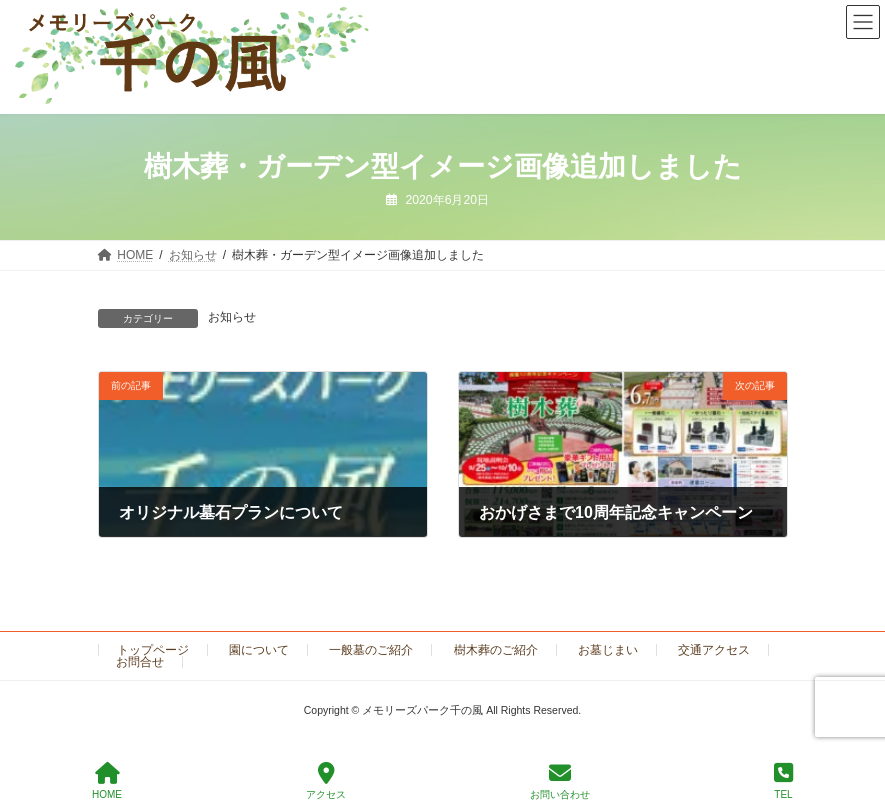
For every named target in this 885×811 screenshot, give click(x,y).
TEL (783, 781)
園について (259, 650)
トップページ (153, 650)
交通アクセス (714, 650)
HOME (107, 781)
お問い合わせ (560, 781)
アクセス (326, 781)
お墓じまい (608, 650)
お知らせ (232, 317)
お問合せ (140, 662)
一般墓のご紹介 (371, 650)
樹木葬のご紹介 (496, 650)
◆ ◆ ◆
Express the lines above as a Markdown table with the columns No. and Text, numbering each row and leaving out blank lines and the pictures.

RESULT BELOW:
| No. | Text |
|---|---|
| 1 | For every named target in this 885×811 screenshot, give click(x,y). |
| 2 | TEL (783, 781) |
| 3 | 園について (259, 650) |
| 4 | トップページ (153, 650) |
| 5 | 交通アクセス (714, 650) |
| 6 | HOME (107, 781) |
| 7 | お問い合わせ (560, 781) |
| 8 | アクセス (326, 781) |
| 9 | お墓じまい (608, 650) |
| 10 | お知らせ (232, 317) |
| 11 | お問合せ (140, 662) |
| 12 | 一般墓のご紹介 (371, 650) |
| 13 | 樹木葬のご紹介 (496, 650) |